TASK DATA:
□ □ □ □ □ □ □

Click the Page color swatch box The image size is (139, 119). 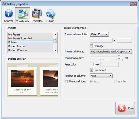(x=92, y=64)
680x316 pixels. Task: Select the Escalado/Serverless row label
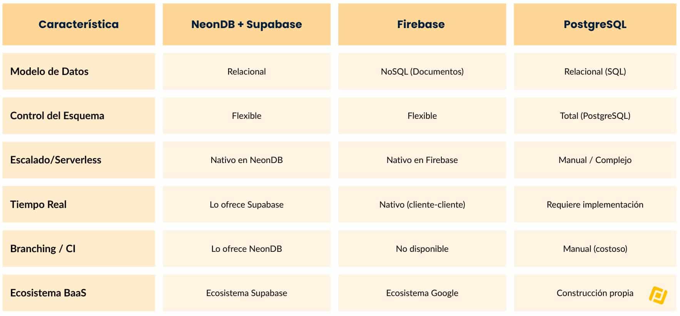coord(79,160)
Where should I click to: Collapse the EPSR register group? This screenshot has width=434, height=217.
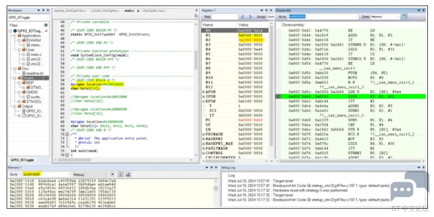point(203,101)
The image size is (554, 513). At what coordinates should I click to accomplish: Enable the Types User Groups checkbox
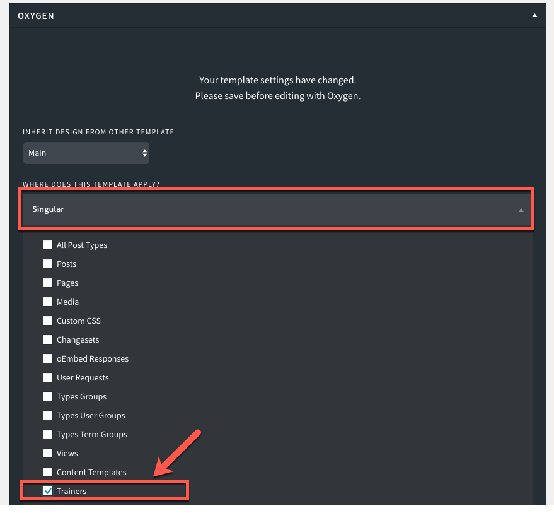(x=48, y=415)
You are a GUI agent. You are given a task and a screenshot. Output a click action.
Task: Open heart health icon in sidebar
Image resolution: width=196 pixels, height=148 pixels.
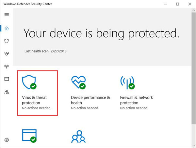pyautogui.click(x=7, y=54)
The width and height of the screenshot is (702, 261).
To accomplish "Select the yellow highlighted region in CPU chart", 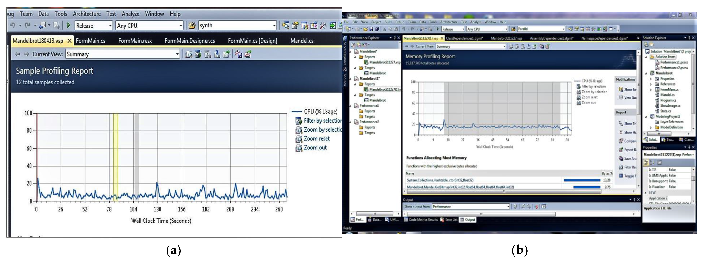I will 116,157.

□ □ □ □ □ □ □

YOUR GOAL: Count the lines in the records above that contain the word "pixels", and give only the number.

COMPLETED TASK: 2